Many have asked us why we are speaking out about the situation in Gaza. Surely, they argue, we have troubles enough here at home, unfinished business, and desperate needs that require attention. Speaking out dismays some of our allies. Why are we distracted by the situation in Gaza?
One reason is the obligation of faith and conscience. More than 20,000 people have been killed in Gaza in a matter of weeks, most of them women and children. Hundreds of thousands are on the verge of starvation in an unimaginable humanitarian calamity. Some 90 percent of the population has been displaced from their homes with no safe shelter available. Hospitals have been bombed; vital medicines are unavailable. And the savage bombing continues. There comes a time, Dr.

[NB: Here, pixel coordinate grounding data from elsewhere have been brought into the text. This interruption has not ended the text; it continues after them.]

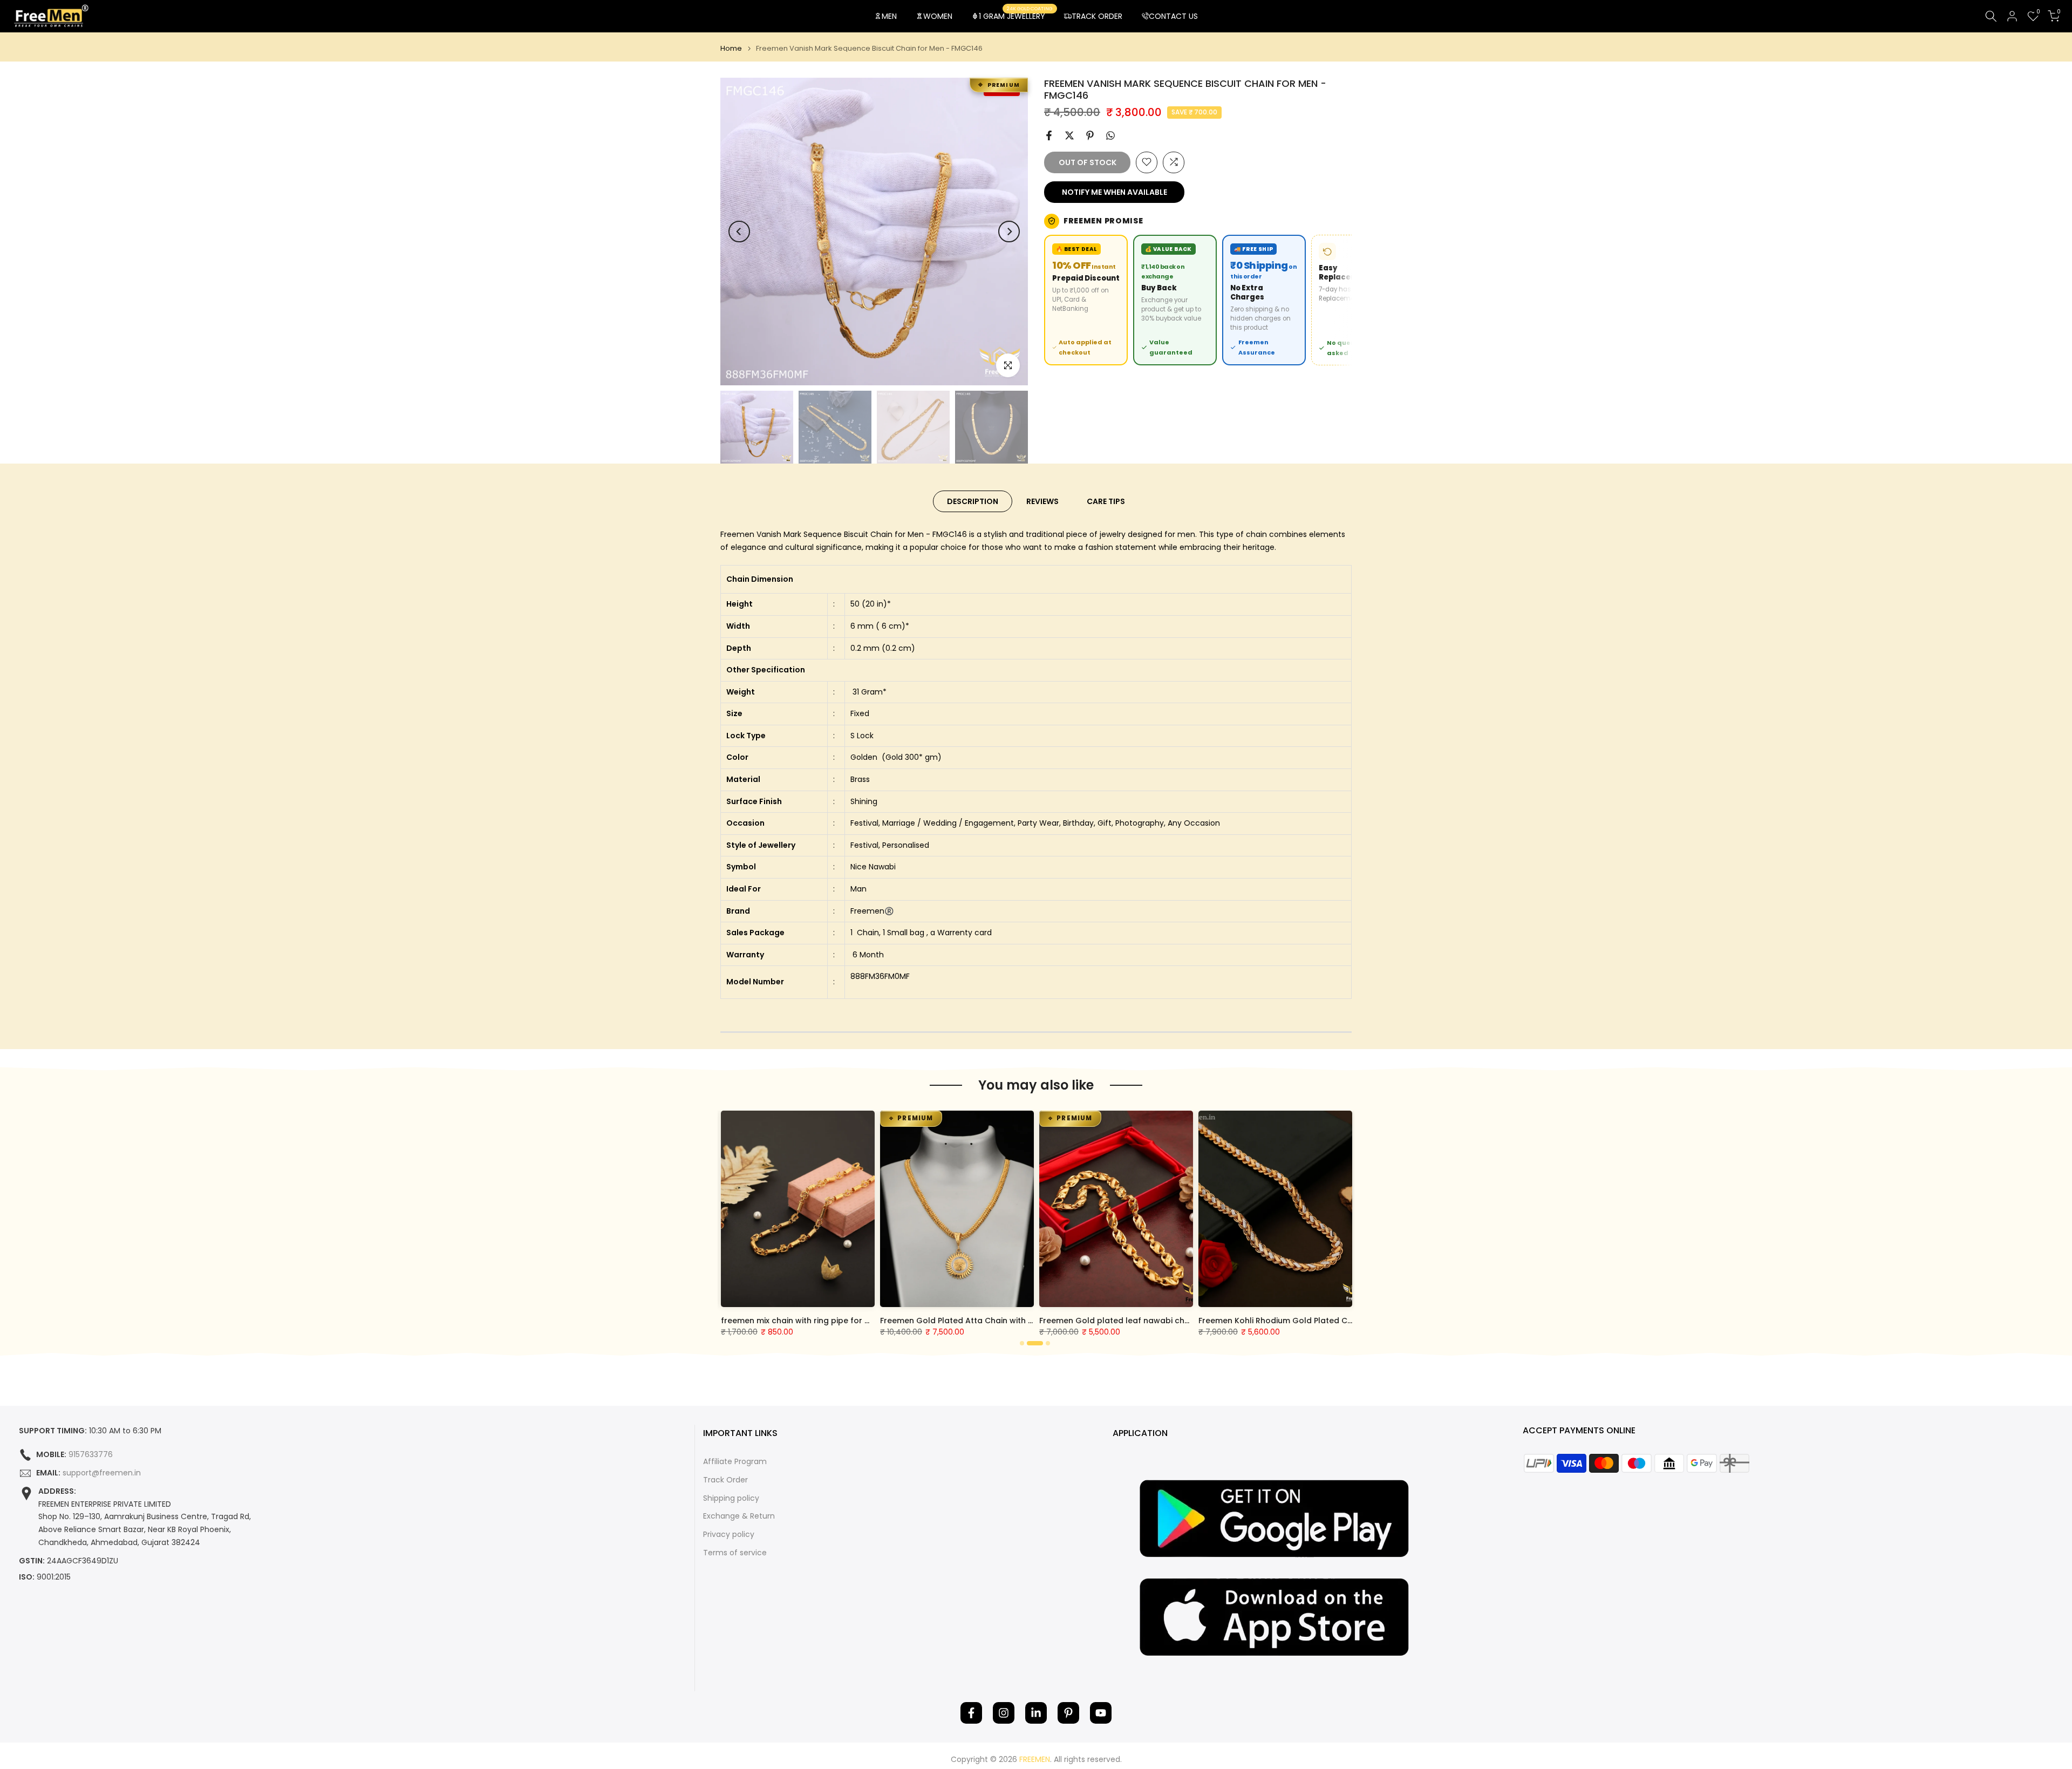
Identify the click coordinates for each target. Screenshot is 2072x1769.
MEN (889, 16)
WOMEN (937, 16)
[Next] (1009, 231)
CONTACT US (1173, 16)
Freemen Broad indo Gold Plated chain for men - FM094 (997, 1320)
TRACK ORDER (1097, 16)
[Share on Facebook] (1049, 135)
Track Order (725, 1480)
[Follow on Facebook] (971, 1713)
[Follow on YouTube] (1101, 1713)
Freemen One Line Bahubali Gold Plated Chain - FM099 (1152, 1320)
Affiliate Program (735, 1462)
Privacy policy (728, 1534)
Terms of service (735, 1553)
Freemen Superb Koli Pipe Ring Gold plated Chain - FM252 (1318, 1320)
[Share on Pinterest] (1090, 135)
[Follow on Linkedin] (1036, 1713)
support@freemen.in (102, 1473)
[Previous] (739, 231)
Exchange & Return (739, 1516)
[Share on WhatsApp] (1110, 135)
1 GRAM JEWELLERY (1016, 16)
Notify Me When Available (1114, 191)
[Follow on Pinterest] (1068, 1713)
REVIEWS (1042, 501)
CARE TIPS (1106, 501)
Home (731, 48)
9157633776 (91, 1455)
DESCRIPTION (972, 501)
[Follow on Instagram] (1003, 1713)
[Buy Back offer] (1175, 300)
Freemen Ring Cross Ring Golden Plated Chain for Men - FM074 (851, 1320)
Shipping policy (731, 1498)
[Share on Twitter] (1069, 135)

Martin Luther King taught us, when “silence becomes betrayal,” when conscience leaves no other choice.
This is not to dismiss the complexity of the total situation, nor to make heroes out of Hamas – whose heinous terrorist assault on Israeli civilians provided the trigger for the current violence. Nor is it to ignore the need for a broader, collective solution to the ongoing tragic struggle between Palestinians and Israelis. As Reverend Jesse Jackson has taught, Israeli security and Palestinian justice are two sides of the same coin. Even with this awareness, people of conscience must call for an end to current violence. Violence offers no way out.
This concern is not simply altruism. As Dr. King taught us during the Vietnam War, what he called the giant triplets of racism, extreme materialism, and militarism are inextricably linked. “A nation,” Dr. King preached, “that continues year after year, to spend more money on military defense than on programs of social uplift is approaching spiritual death.” King was an involuntary witness as the “promise of the Great Society was shipwrecked …on the dreadful peninsula of Vietnam.”
Today, our nation remains committed to policing the world. Last year, American forces were dispatched to a staggering 178 countries. While, our navies patrolled the seven seas. We maintain 750 bases in 80 countries. Each year, the Pentagon budget consumes more than half of all discretionary spending, even as programs vital to basic security for poor and working people here at home are starved for funds. Global commitments and crises consume not just resources but the attention and energy of our leaders. Hope for the poor –Black, white, brown, and yellow – is constantly stymied when attention, resources, and urgency are focused on violence abroad. As the bombs rain on Gaza, we immediately ship billions in arms, deploy naval flotillas, put soldiers at risk, and once more, domestic concerns take a back seat. Now in Gaza, the violence threatens to turn into a regional war, with shipping in the Red Sea disrupted and US soldiers under attack there and in Iraq, Syria, and Jordan. The mothers of US soldiers now under fire and sustaining casualties won’t consider the call for a ceasefire a distraction.
A ceasefire in Gaza is a moral imperative. It is a strategic essential if a broader war is to be avoided. It is a practical necessity for those seeking justice here at home. Injustice anywhere, Dr. King taught, is a threat to justice everywhere. This is not simply a facile slogan–it is a hard and unavoidable truth. I urge every citizen of conscience to join in urging their alderman or alderwoman to vote yes for an end to the violence.